The study was performed to assess the acute oral toxicity of the test item following a single oral administration in the Wistar strain rat. The method was designed to be compatible with the following:

- OECD Guidelines for the Testing of Chemicals No. 423 “Acute Oral Toxicity – Acute Toxic Class Method” (adopted 17 December 2001)

- Method B1 tris Acute Toxicity (Oral) of Commission Regulation (EC) No. 440/2008

- United States Environmental Protection Agency Health Effects Test Guidelines OPPTS 870.1100 Acute Oral Toxicity, 2002

- Japanese Ministry of Agriculture, Forestry and Fisheries (JMAFF), 2000

Method.

A group of three fasted females was treated with the test item at a dose level of 359 mg/kg bodyweight (equivalent to 300 mg active ingredient/kg bodyweight). Based on the results from this dose level further groups of fasted females were treated at a

dose level of 2393 mg/kg bodyweight (equivalent to 2000 mg active ingredient/kg bodyweight). Dosing was performed sequentially.

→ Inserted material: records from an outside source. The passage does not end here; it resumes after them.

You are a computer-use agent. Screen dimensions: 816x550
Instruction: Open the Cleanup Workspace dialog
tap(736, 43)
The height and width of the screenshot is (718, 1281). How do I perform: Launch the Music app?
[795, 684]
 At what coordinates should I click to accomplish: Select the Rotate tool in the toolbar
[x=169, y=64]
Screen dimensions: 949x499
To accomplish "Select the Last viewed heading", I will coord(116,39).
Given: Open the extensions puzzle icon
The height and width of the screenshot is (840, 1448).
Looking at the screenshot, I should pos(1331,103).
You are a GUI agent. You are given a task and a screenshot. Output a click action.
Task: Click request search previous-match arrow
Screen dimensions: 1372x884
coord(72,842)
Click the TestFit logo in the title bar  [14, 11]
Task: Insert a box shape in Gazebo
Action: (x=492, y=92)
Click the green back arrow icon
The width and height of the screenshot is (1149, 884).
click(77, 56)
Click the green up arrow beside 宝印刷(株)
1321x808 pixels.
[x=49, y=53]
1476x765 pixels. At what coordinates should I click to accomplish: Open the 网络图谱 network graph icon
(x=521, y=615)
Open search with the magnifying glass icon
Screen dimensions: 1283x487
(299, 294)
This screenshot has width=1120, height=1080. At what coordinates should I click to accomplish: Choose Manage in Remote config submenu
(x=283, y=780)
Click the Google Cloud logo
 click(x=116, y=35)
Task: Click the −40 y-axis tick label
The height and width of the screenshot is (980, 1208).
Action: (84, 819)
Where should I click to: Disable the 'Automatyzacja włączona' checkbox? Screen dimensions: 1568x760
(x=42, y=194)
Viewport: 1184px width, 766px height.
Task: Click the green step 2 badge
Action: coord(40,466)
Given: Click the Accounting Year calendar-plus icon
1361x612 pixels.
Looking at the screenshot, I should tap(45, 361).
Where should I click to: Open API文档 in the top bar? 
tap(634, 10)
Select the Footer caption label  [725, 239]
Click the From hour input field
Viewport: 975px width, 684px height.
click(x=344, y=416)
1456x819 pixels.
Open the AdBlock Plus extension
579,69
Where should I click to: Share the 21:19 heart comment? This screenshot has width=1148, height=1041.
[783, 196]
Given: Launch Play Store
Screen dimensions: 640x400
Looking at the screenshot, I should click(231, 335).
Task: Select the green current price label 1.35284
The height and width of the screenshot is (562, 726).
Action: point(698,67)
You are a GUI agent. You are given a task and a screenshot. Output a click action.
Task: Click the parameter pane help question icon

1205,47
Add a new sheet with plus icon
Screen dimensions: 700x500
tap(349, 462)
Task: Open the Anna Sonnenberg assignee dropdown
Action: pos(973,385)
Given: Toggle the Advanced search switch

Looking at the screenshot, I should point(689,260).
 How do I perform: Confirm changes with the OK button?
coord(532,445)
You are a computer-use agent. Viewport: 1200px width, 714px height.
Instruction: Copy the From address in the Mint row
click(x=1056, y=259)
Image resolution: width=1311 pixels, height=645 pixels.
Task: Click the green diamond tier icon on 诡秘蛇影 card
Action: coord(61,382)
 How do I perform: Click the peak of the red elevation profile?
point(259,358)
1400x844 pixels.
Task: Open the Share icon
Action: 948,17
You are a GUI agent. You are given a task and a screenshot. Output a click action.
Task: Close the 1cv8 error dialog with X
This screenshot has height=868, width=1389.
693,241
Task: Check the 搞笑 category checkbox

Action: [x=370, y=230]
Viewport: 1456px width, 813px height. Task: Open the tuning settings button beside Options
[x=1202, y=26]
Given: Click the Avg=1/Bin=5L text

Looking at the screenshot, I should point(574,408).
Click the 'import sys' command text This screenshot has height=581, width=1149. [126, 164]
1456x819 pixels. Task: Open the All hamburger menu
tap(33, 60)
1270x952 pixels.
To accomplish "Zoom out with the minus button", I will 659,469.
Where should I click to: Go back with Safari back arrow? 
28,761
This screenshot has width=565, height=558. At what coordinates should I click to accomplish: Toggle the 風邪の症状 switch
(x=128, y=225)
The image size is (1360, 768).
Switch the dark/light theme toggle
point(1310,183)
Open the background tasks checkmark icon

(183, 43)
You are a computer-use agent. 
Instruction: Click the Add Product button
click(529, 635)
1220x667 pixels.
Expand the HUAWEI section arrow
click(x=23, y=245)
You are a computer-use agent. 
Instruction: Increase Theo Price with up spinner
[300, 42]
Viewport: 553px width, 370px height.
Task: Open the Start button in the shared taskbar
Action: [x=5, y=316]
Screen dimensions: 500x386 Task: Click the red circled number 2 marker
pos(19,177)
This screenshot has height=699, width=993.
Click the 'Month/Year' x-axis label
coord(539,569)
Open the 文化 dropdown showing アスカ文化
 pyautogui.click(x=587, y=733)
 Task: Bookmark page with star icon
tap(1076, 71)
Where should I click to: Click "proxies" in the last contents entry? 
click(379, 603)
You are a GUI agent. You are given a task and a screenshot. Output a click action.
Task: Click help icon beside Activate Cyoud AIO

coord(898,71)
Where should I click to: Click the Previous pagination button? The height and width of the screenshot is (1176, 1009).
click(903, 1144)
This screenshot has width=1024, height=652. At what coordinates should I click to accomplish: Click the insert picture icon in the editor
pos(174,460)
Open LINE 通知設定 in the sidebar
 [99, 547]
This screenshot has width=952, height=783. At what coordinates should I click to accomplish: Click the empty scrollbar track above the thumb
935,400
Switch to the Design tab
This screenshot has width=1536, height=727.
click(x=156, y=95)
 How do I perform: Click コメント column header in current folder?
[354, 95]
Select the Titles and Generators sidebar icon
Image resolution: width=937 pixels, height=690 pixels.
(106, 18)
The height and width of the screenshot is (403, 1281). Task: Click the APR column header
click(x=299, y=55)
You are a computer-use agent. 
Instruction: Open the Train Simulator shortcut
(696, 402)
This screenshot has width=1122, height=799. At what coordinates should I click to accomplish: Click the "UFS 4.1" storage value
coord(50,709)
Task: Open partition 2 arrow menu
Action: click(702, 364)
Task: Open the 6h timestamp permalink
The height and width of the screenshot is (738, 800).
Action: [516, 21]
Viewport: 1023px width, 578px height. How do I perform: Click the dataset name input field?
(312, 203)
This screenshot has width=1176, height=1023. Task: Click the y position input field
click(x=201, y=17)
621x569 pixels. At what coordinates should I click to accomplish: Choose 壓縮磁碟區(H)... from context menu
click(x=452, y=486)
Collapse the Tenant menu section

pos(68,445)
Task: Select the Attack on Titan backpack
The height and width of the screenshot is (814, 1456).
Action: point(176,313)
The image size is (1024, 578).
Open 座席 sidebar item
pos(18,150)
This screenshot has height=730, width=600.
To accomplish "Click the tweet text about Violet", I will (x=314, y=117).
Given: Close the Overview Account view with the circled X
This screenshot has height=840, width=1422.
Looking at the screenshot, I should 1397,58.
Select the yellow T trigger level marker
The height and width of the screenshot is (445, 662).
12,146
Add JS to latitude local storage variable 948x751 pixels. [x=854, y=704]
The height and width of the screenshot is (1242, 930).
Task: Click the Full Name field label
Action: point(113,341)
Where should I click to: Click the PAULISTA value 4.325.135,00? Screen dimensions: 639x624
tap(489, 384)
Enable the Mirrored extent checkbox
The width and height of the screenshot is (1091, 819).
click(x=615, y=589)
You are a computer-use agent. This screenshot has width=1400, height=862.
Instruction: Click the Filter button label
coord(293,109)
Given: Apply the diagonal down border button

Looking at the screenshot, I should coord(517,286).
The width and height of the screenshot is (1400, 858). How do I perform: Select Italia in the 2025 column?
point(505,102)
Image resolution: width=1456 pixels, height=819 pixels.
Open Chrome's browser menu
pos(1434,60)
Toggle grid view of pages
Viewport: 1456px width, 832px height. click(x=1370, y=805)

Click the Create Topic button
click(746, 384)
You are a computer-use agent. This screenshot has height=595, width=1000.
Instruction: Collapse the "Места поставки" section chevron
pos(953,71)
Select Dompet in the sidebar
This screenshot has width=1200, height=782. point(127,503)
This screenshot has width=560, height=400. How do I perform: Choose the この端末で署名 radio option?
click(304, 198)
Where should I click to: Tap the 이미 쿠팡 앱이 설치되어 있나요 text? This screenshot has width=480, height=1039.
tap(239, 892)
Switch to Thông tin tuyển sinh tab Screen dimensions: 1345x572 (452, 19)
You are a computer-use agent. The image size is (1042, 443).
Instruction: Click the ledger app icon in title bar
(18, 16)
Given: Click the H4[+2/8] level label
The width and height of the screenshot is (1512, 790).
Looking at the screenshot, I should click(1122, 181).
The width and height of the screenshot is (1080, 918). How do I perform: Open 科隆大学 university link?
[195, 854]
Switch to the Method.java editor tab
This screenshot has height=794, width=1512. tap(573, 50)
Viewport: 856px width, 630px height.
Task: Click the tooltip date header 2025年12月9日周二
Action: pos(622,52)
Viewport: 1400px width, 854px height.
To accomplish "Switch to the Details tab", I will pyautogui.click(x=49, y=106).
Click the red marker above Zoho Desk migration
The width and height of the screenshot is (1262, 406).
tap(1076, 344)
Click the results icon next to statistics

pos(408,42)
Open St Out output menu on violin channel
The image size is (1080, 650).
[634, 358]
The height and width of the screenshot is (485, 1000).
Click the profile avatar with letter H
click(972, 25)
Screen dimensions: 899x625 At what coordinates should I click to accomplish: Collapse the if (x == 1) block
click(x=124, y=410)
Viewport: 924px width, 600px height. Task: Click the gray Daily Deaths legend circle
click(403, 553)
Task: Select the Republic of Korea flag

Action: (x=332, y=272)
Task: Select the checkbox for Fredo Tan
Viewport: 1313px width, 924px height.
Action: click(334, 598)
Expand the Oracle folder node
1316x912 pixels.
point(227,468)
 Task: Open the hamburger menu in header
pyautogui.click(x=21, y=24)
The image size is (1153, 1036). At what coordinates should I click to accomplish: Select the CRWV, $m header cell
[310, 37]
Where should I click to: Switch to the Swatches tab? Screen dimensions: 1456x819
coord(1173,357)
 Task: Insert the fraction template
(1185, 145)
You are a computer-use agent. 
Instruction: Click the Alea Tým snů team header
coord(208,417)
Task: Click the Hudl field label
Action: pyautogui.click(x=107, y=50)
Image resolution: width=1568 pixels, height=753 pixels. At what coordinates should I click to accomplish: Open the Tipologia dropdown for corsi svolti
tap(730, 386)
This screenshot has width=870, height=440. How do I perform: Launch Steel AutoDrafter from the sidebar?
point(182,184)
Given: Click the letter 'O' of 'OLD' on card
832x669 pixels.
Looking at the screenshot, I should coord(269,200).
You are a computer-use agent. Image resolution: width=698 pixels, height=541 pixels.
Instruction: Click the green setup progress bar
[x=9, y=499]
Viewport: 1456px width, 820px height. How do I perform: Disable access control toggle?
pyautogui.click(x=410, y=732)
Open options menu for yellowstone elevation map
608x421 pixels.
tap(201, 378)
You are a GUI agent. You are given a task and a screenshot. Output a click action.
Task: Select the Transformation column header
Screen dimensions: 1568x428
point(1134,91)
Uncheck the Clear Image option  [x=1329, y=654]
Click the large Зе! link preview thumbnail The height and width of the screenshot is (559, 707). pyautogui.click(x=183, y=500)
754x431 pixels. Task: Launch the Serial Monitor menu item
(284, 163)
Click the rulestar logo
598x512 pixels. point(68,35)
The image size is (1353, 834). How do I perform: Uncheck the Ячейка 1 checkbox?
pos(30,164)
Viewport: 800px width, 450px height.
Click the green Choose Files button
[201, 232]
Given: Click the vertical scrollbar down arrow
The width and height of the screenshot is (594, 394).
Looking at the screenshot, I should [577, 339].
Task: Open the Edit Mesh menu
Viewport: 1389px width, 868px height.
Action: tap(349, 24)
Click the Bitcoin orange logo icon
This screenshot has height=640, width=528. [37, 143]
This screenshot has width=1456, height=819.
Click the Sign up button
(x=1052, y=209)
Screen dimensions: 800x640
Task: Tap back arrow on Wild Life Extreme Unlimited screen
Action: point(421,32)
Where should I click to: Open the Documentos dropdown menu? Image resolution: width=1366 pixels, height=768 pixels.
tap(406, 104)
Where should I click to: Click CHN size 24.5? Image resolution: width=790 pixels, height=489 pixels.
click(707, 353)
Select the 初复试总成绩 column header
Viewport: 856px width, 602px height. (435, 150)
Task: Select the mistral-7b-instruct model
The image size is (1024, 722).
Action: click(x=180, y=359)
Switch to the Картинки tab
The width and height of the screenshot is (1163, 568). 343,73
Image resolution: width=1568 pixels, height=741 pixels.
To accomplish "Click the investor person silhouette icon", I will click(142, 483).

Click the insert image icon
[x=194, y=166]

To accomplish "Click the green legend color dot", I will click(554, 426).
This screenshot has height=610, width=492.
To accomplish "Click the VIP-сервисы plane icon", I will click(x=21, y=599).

The test item was administered orally as a solution in distilled water. Clinical signs and bodyweight development were monitored during the study. All animals were subjected to gross necropsy.

Mortality.

There were no deaths.

Clinical Observations.

There were no signs of systemic toxicity.

Bodyweight.

All animals showed expected gains in bodyweight over the study period.

Necropsy.

No abnormalities were noted at necropsy.

Conclusion.

The acute oral median lethal dose (LD50) of the test item in the female Wistar strain rat was estimated to be greater than 2393 mg/kg bodyweight (equivalent to 2000 mg active ingredient/kg bodyweight).

The test item did not meet the criteria for classification according to the Classification, Labelling and Packaging Regulation.